Aku semakin menyadari bahwa selama ini aku benar-benar sudah tidak punya orang lain di sampingku selain suamiku. Kedua orangtuaku telah lama pergi. Saudara-saudaraku, semuanya dalam perantauan.
Tuhan....begitu besar yang telah Kau berikan kepadaku. Seseorang yang selalu kuat menghadapi semua kecerobohanku, menyelesaikan segala sesuatu untukku. Dan selama sekian tahun, aku telah mengingkarin nikmat yang telah Kau berikan kepadaku. Ampuni aku Tuhan...
***
Kini aku kembali menjalani hidupku. Berusaha mensyukuri segala nikmat yang telah Allah berikan kepadaku. Hidup bersama ketiga anak emasku. Mungkin perginya suamiku adalah harga yang harus kubayar untuk pelajaran hidup yang besar. Kini aku mendapati diriku sebagai seorang janda muda. Aku menyingkirkan semua baju-bajuku yang biasa kukenakan. Aku menggantinya dengan daster panjang dan menambahkan jilbab sebagai pelindung kehormatanku. Aku sadar, kini aku sendirilah yang harus berjuang untuk menjaga kehormatanku.
Kini aku mulai belajar mengambil hikmah dari segala sesuatu yang terjadi. Meski seringkali hatiku perih mengingat betapa kerasnya perjuangan suamiku untuk membangunkan sebuah rumah yang kuat sebagai tempat berlindung bagi keluarganya setelah dia pergi. Mengingat betapa banyak urusan rumah tangga yang aku bahkan tidak pernah sekalipun direpotkan olehnya kecuali dalam hal memasak. Aku tak pernah tau berapa banyak biaya sekolah anak-anakku sebelumnya. Bahkan aku tak tau bahwa hal sekecil apapun tentang keluarga harus menjadi prioritas utama bagi suamiku. Tak pernah sekalipun ia bolos dalam rapat wali murid. Dan sekarang aku harus melakukan semuanya sendiri.

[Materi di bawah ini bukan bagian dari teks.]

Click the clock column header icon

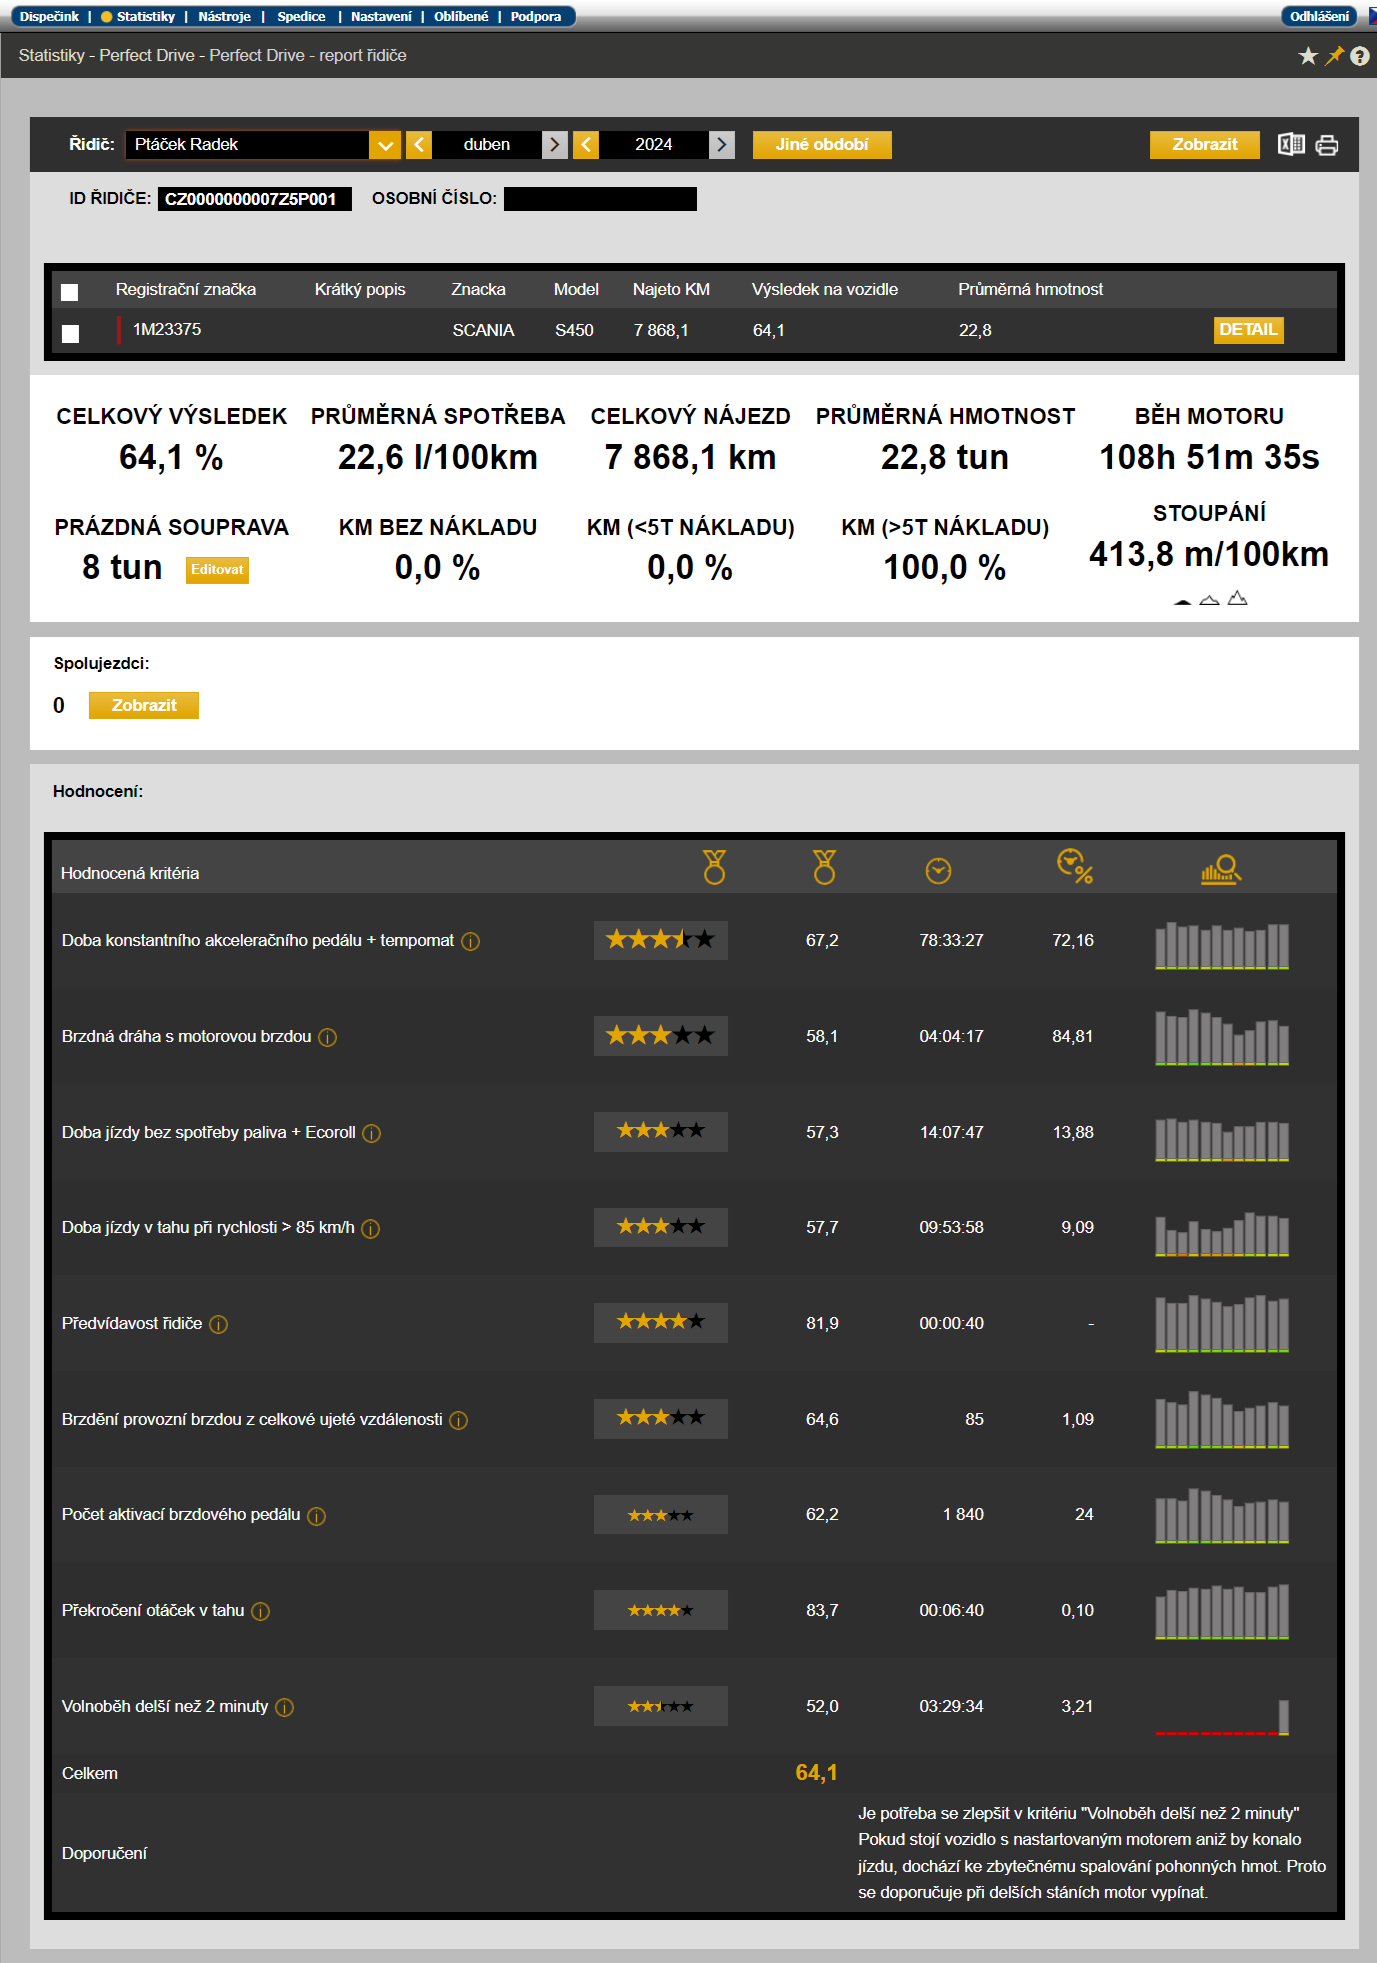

Namun demikian, aku bersyukur masih diberikan kesempatan untuk berada dalam kondisi seperti ini. Kondisi yang semakin hari semakin memupuk rasa cintaku kepada suamiku.
Aku selalu tak sabar menunggu waktu sholat sebab aku ingin segera mendoakannya. Aku rajin puasa sunnah. Aku semakin menjaga diri dari perbuatan tercela, sebab aku tak ingin suamiku di siksa di alam kubur karena meninggalkan istri yang selalu berbuat maksiat.
Kini aku hidup bahagia. Meskipun suamiku tak lagi berada di sisiku, tapi percayalah, dialah orang yang paling berperan akan kebahagiaanku sekarang. Dialah yang harus mendapat banyak penghargaan akan kesuksesan anak-anakku. Yah.... dia pergi untuk membiarkan kami tumbuh dewasa.